HISPANICS PUSH TEXAS TO NO. 1 IN UNINSURED RESIDENTS
August 31, 2007
Texas ranks No. 1 with the highest percentage of uninsured residents in the nation -- primarily due to the state's growing Hispanic population, according to a report issued by the U.S. Census Bureau.
- In Texas, noncitizens are almost three times as likely to be uninsured as U.S. citizens.
- Immigrants, many of whom are Hispanic, often work in industries less likely to offer health insurance, such as construction, according to the Texas Medical Association.
- In total, Texas has 5.5 million without health insurance coverage, second only to the larger state of California, which has 6.7 million uninsured people.
The National Center for Policy Analysis (NCPA) says a growing number of households are uninsured because they want to be. According to Devon Herrick, senior fellow at the NCPA:
- A Blue Cross Blue Shield Association report on the uninsured recently estimated that nearly 14 million adults and children qualified for government health insurance programs but did not enroll.
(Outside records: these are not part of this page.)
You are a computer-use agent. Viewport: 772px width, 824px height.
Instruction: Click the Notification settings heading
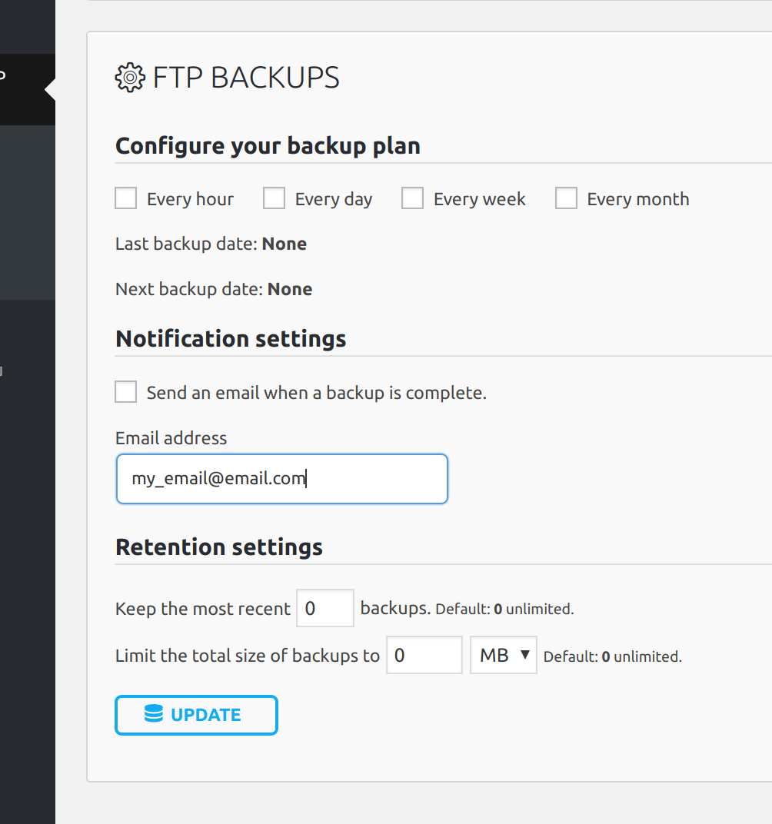231,339
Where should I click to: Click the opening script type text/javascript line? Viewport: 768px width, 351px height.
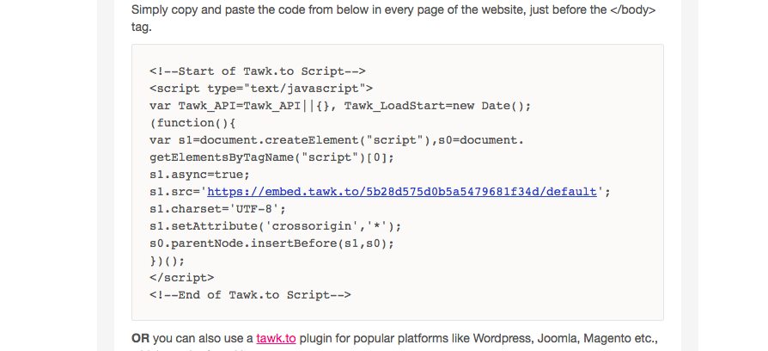point(260,89)
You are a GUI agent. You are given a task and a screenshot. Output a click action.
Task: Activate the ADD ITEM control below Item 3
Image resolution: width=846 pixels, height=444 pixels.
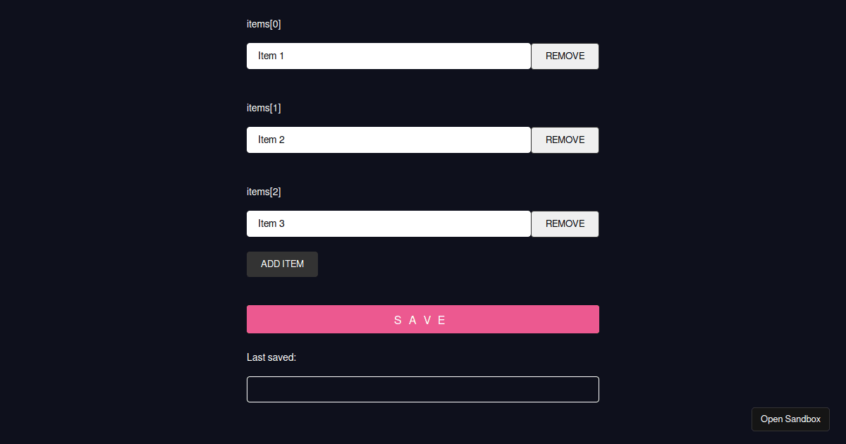tap(282, 264)
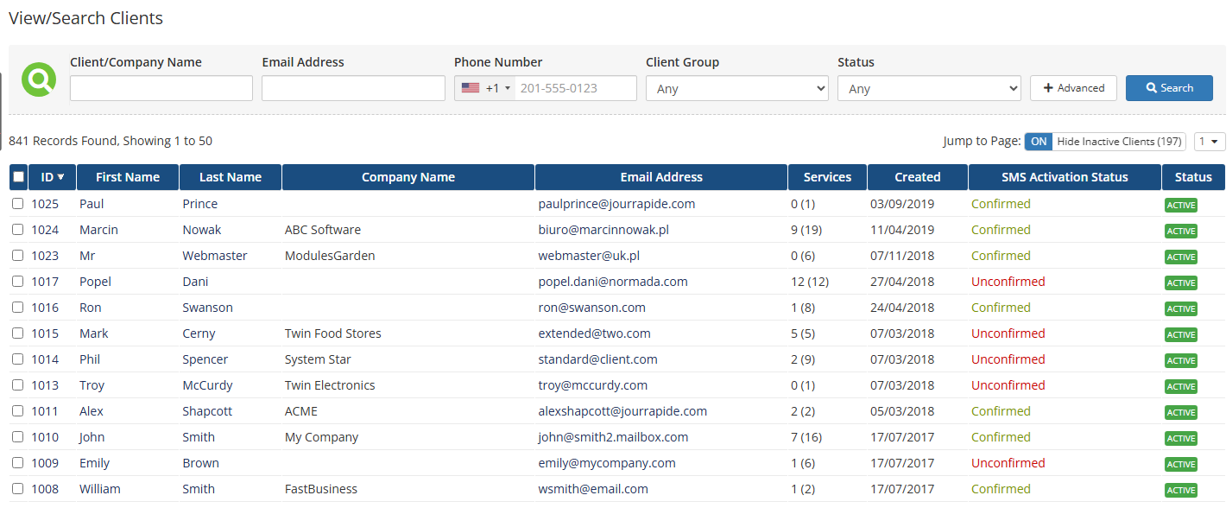The height and width of the screenshot is (508, 1232).
Task: Click the Search button
Action: pos(1169,87)
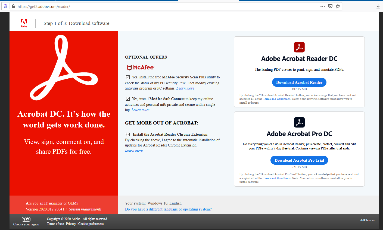Click 'Do you have a different language' link
383x230 pixels.
tap(168, 209)
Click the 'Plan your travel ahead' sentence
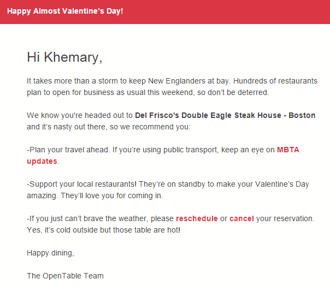This screenshot has width=330, height=291. (x=68, y=150)
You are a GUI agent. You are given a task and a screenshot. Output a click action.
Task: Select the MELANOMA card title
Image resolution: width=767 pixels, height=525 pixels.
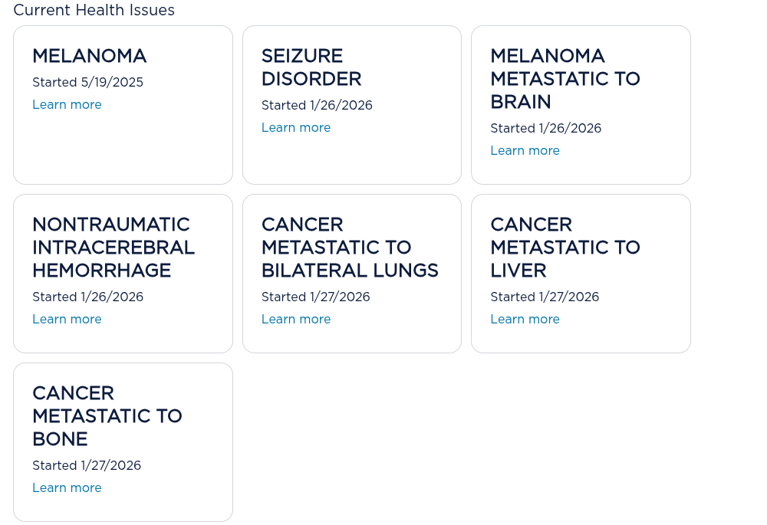[x=90, y=56]
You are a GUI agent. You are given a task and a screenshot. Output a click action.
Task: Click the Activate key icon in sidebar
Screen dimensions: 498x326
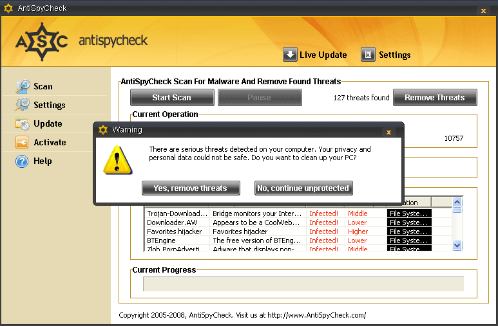23,143
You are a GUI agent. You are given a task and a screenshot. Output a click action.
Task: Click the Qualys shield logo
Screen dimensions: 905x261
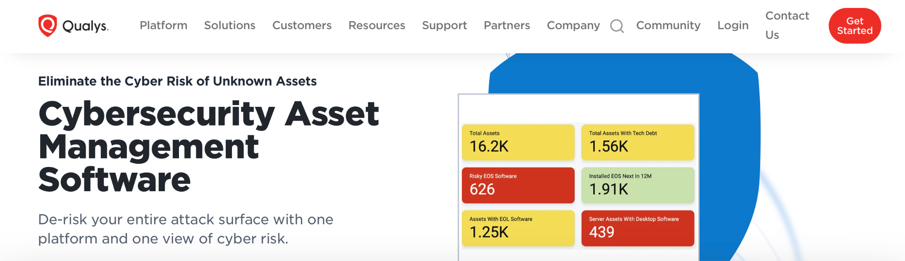pyautogui.click(x=48, y=26)
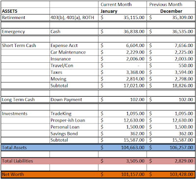196x179 pixels.
Task: Click the pink Total Liabilities January value
Action: pyautogui.click(x=135, y=161)
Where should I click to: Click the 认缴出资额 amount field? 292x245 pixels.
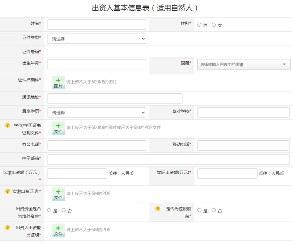point(77,174)
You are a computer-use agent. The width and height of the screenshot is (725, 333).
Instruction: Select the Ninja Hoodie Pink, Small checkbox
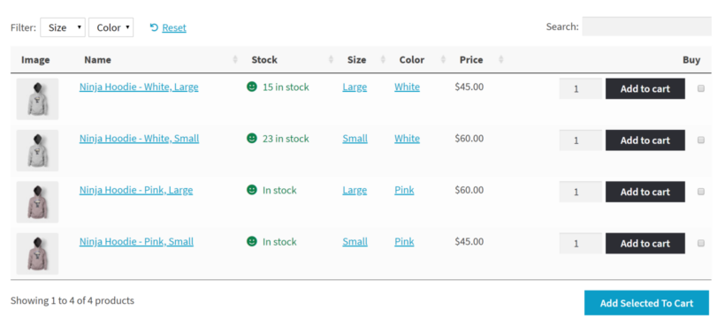701,243
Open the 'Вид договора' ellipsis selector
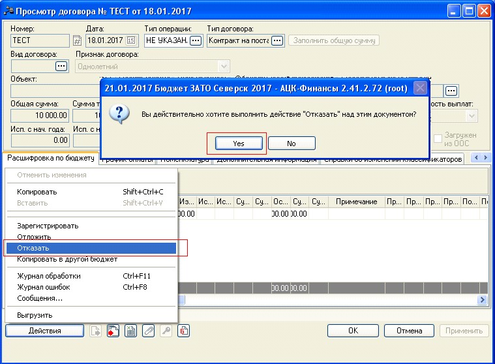This screenshot has height=364, width=495. tap(61, 66)
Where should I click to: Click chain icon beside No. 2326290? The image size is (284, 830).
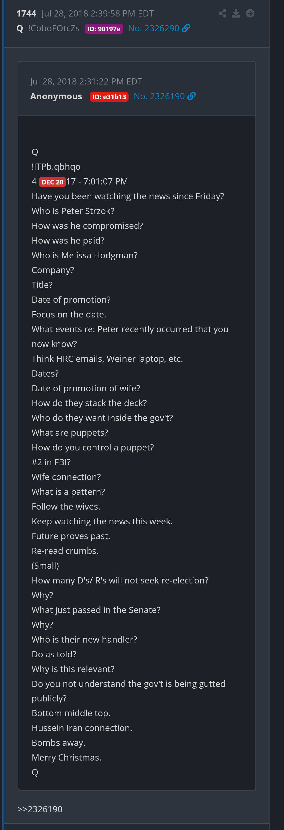coord(186,28)
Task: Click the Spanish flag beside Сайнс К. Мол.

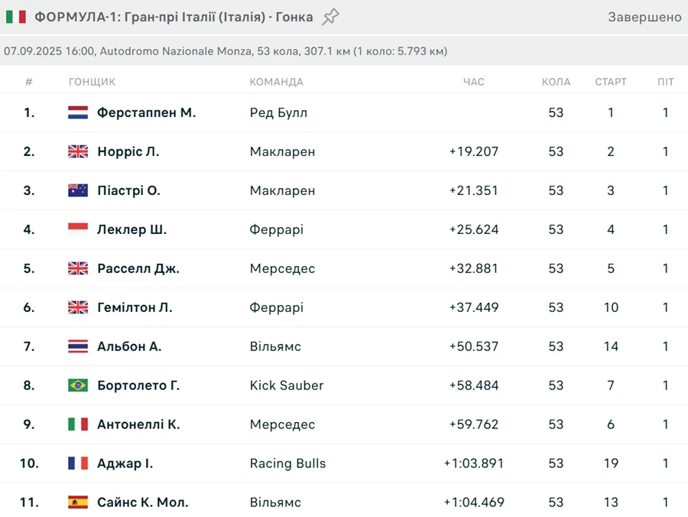Action: point(78,502)
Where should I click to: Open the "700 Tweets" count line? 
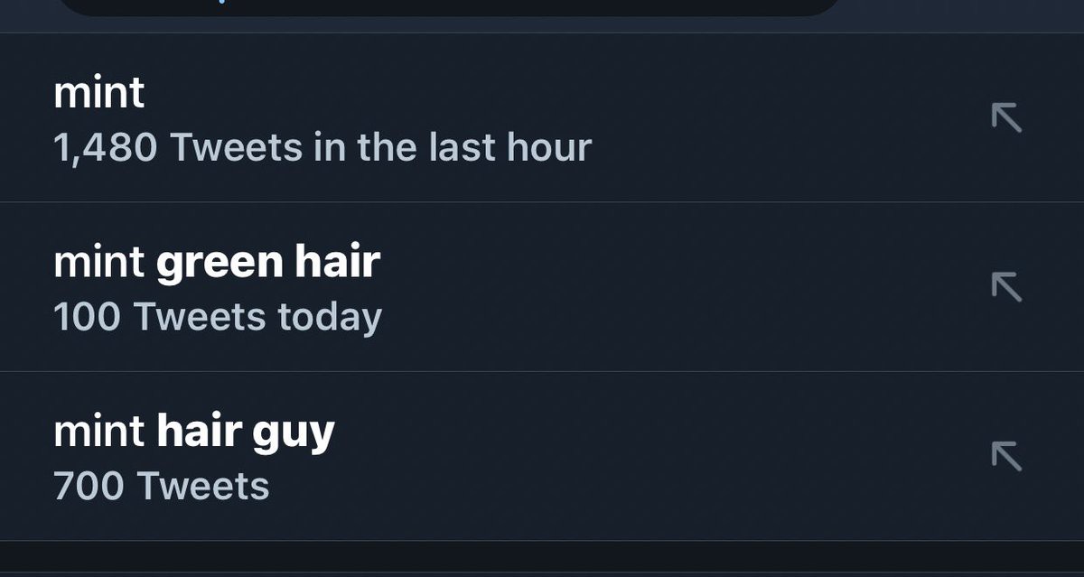coord(162,486)
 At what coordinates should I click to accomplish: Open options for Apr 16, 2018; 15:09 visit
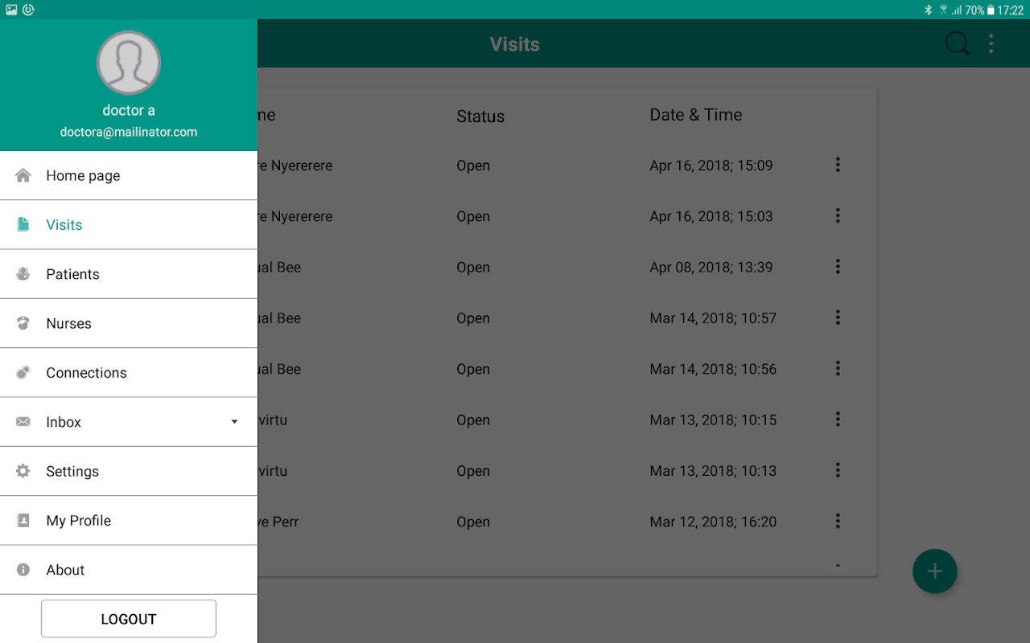coord(838,165)
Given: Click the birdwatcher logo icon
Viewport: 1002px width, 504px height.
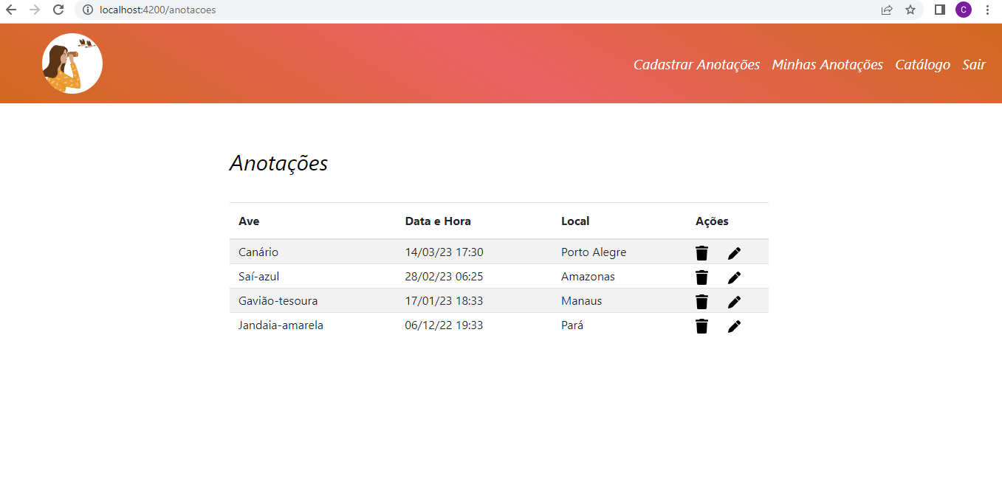Looking at the screenshot, I should click(72, 63).
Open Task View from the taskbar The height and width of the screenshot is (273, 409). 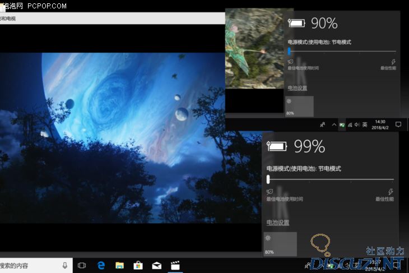pos(82,265)
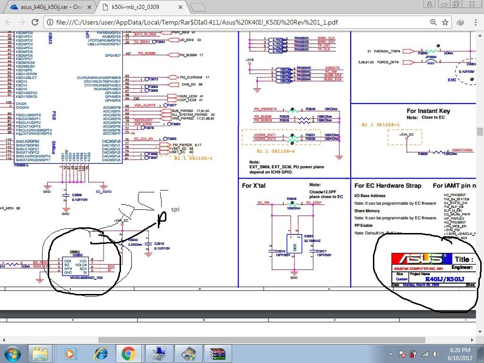Open Windows Explorer folder in taskbar
The height and width of the screenshot is (363, 484).
[41, 353]
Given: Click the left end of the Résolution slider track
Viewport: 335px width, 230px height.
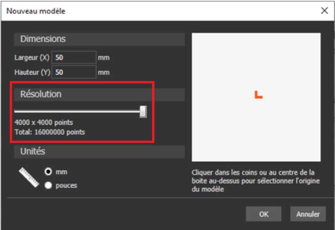Looking at the screenshot, I should click(x=16, y=112).
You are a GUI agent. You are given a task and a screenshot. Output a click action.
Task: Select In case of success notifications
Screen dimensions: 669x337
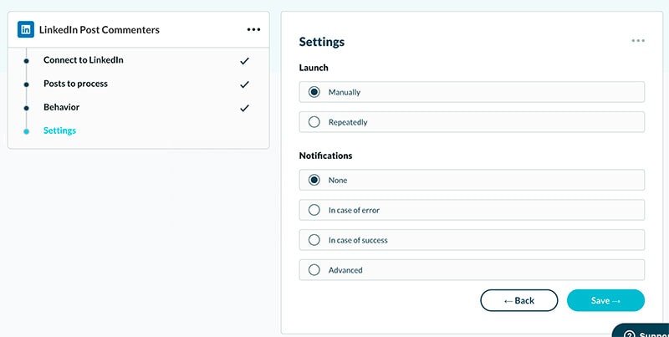472,240
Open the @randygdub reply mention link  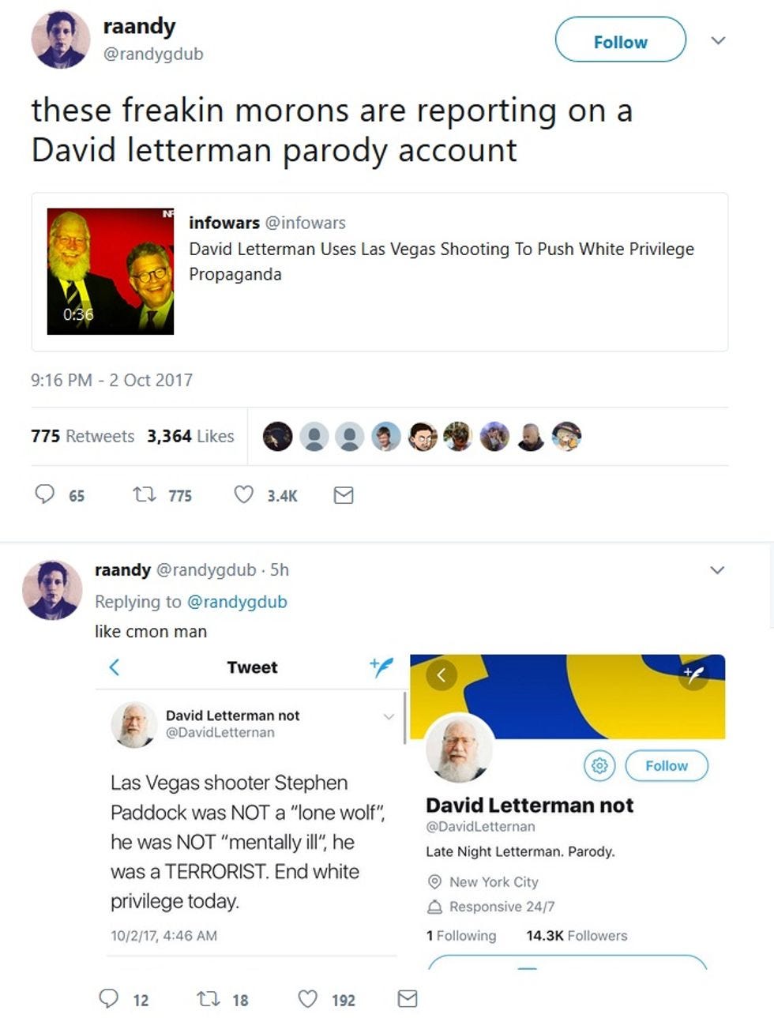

- Over the past 10 years, the number of those in households earning $50,000 to $75,000 without insurance grew 49 percent, while the number of uninsured from households earning above $75,000 jumped 90 percent.
"The uninsured population is a diverse group, each with a different reason for lacking insurance," Herrick said. "Income may be a factor, but it is not the only one. Some come from cultures without a strong history of paying premiums for health insurance; others don't see it as a good economic value."